Substitute $6.67\times {10}^{-11}\text{N}\cdot {\text{m}}^{\text{2}}/{\text{kg}}^2$ for $G$, $1000\text{kg}/{\text{m}}^3$ for ${\rho }_{\text{lake}}$, $1600\text{m}$ for $d$, $70\text{kg}$ for $m_{\text{twin}}$ in equation (X) to find $F_{\text{Earth}}$.

    $\begin{array}{c}{F}_{\text{Earth}}=\left(6.67\times {10}^{-11}\text{N}\cdot {\text{m}}^{\text{2}}/{\text{kg}}^2\right)\left(1000\text{kg}/{\text{m}}^3\right)\frac{4}{3}\pi \left(\frac{1600\text{m}}{2}\right)\left(70\text{kg}\right)\\ =0.016\text{N}\end{array}$

Substitute $1000\text{kg}/{\text{m}}^3$ for ${\rho }_{\text{lake}}$, $6000\text{kg}/{\text{m}}^3$ for ${\rho }_{\text{Earth}}$, $0.016\text{N}$ for $F_{\text{lake}}$ in equation (VI) to solve for $F_{\text{Earth}}$.

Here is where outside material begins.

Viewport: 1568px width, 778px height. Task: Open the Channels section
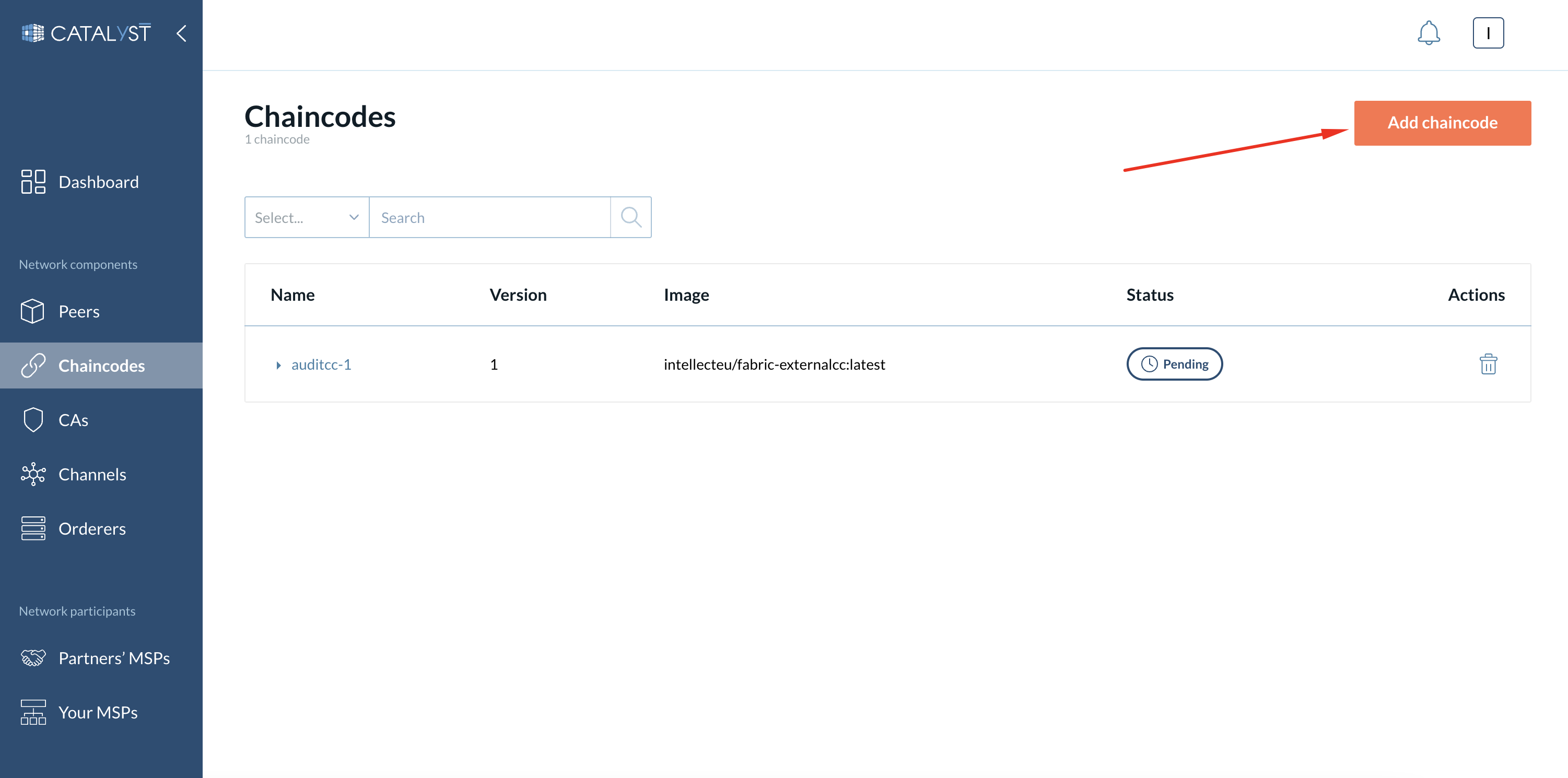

    $\begin{array}{c}{F}_{\text{Earth}}=\left(\frac{1000\text{kg}/{\text{m}}^3}{6000\text{kg}/{\text{m}}^3}\right)\left(0.016\text{N}\right)\\ =\left(\frac{1}{6}\right)\left(0.016\text{N}\right)\\ =0.094\text{N}\end{array}$

Substitute $0.094\text{N}$ for $F_{\text{Earth}}$, $0.016\text{N}$ for $F_{\text{lake}}$, $70\text{kg}$ for $m_{\text{twin}}$, $9.8\text{m}/{\text{s}}^2$ for $g$ in equation (XIII) to find $\frac{W_{\text{water}}}{W_{\text{Earth}}}$.

    $\begin{array}{c}\frac{W_{\text{water}}}{W_{\text{Earth}}}=\frac{\left(70\text{kg}\right)\left(9.8\text{m}/{\text{s}}^2\right)-\left(0.094\text{N}-0.016\text{N}\right)}{\left(70\text{kg}\right)\left(9.8\text{m}/{\text{s}}^2\right)}\\ =0.9999\end{array}$

Therefore, the ratio of the weight of the twin in the boat to the weight of his brother on solid ground is $\underset{\_}{0.9999}$.